# Collected data:
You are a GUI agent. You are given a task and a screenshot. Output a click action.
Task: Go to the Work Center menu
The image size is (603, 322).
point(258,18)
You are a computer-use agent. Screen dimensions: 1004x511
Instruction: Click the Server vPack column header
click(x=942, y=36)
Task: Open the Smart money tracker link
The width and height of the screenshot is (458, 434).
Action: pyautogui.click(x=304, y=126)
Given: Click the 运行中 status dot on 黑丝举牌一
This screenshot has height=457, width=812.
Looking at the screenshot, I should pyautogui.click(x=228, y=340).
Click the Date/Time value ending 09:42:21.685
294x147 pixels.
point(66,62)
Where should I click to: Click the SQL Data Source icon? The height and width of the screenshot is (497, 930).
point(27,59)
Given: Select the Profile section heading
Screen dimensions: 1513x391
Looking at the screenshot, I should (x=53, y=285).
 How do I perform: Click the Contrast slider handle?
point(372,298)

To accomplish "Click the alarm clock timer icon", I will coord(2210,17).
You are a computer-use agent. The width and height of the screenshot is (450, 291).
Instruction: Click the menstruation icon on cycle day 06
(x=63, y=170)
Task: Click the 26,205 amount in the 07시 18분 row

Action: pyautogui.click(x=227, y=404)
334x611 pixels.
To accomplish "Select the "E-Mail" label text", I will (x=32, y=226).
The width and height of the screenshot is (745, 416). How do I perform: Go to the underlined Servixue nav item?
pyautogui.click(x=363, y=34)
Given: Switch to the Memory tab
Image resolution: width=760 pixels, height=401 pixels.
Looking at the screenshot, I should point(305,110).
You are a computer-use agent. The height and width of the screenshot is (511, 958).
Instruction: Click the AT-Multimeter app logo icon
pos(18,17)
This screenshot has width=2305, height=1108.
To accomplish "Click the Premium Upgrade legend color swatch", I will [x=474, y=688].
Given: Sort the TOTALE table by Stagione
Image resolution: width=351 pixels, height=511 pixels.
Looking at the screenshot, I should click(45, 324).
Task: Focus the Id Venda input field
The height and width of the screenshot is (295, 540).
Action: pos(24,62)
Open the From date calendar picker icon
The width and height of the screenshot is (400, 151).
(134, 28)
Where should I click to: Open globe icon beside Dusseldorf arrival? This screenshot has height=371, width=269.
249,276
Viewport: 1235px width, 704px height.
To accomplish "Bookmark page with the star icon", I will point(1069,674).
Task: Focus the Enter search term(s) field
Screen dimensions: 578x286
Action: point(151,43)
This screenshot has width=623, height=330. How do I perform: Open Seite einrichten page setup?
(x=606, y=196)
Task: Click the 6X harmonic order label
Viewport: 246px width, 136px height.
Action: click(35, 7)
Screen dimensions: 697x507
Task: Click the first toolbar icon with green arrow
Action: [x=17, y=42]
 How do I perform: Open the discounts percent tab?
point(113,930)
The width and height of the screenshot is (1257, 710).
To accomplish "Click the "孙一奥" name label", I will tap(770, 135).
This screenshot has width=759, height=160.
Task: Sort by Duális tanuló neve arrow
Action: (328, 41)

# Task:
Output all of the records exactly, with nothing omitted.

# Output of the task:
You are a GUI agent. You are given a task and a screenshot. Output a click action.
Task: Go to the Work Center menu
The image size is (603, 322).
point(258,18)
You are a computer-use agent. Screen dimensions: 1004x511
Instruction: Click the Server vPack column header
click(x=942, y=36)
Task: Open the Smart money tracker link
The width and height of the screenshot is (458, 434).
Action: pyautogui.click(x=304, y=126)
Given: Click the 运行中 status dot on 黑丝举牌一
This screenshot has height=457, width=812.
Looking at the screenshot, I should pyautogui.click(x=228, y=340).
Click the Date/Time value ending 09:42:21.685
294x147 pixels.
point(66,62)
Where should I click to: Click the SQL Data Source icon? The height and width of the screenshot is (497, 930).
point(27,59)
Given: Select the Profile section heading
Screen dimensions: 1513x391
Looking at the screenshot, I should (x=53, y=285).
 How do I perform: Click the Contrast slider handle?
point(372,298)

To accomplish "Click the alarm clock timer icon", I will coord(2210,17).
You are a computer-use agent. The width and height of the screenshot is (450, 291).
Instruction: Click the menstruation icon on cycle day 06
(x=63, y=170)
Task: Click the 26,205 amount in the 07시 18분 row

Action: pyautogui.click(x=227, y=404)
334x611 pixels.
To accomplish "Select the "E-Mail" label text", I will (x=32, y=226).
The width and height of the screenshot is (745, 416). How do I perform: Go to the underlined Servixue nav item?
pyautogui.click(x=363, y=34)
Given: Switch to the Memory tab
Image resolution: width=760 pixels, height=401 pixels.
Looking at the screenshot, I should point(305,110).
You are a computer-use agent. The height and width of the screenshot is (511, 958).
Instruction: Click the AT-Multimeter app logo icon
pos(18,17)
This screenshot has width=2305, height=1108.
To accomplish "Click the Premium Upgrade legend color swatch", I will [x=474, y=688].
Given: Sort the TOTALE table by Stagione
Image resolution: width=351 pixels, height=511 pixels.
Looking at the screenshot, I should click(45, 324).
Task: Focus the Id Venda input field
The height and width of the screenshot is (295, 540).
Action: pos(24,62)
Open the From date calendar picker icon
The width and height of the screenshot is (400, 151).
(134, 28)
Where should I click to: Open globe icon beside Dusseldorf arrival? This screenshot has height=371, width=269.
249,276
Viewport: 1235px width, 704px height.
To accomplish "Bookmark page with the star icon", I will point(1069,674).
Task: Focus the Enter search term(s) field
Screen dimensions: 578x286
Action: point(151,43)
This screenshot has width=623, height=330. How do I perform: Open Seite einrichten page setup?
(x=606, y=196)
Task: Click the 6X harmonic order label
Viewport: 246px width, 136px height.
Action: click(35, 7)
Screen dimensions: 697x507
Task: Click the first toolbar icon with green arrow
Action: [x=17, y=42]
 How do I perform: Open the discounts percent tab?
point(113,930)
The width and height of the screenshot is (1257, 710).
To accomplish "Click the "孙一奥" name label", I will tap(770, 135).
This screenshot has width=759, height=160.
Task: Sort by Duális tanuló neve arrow
Action: (328, 41)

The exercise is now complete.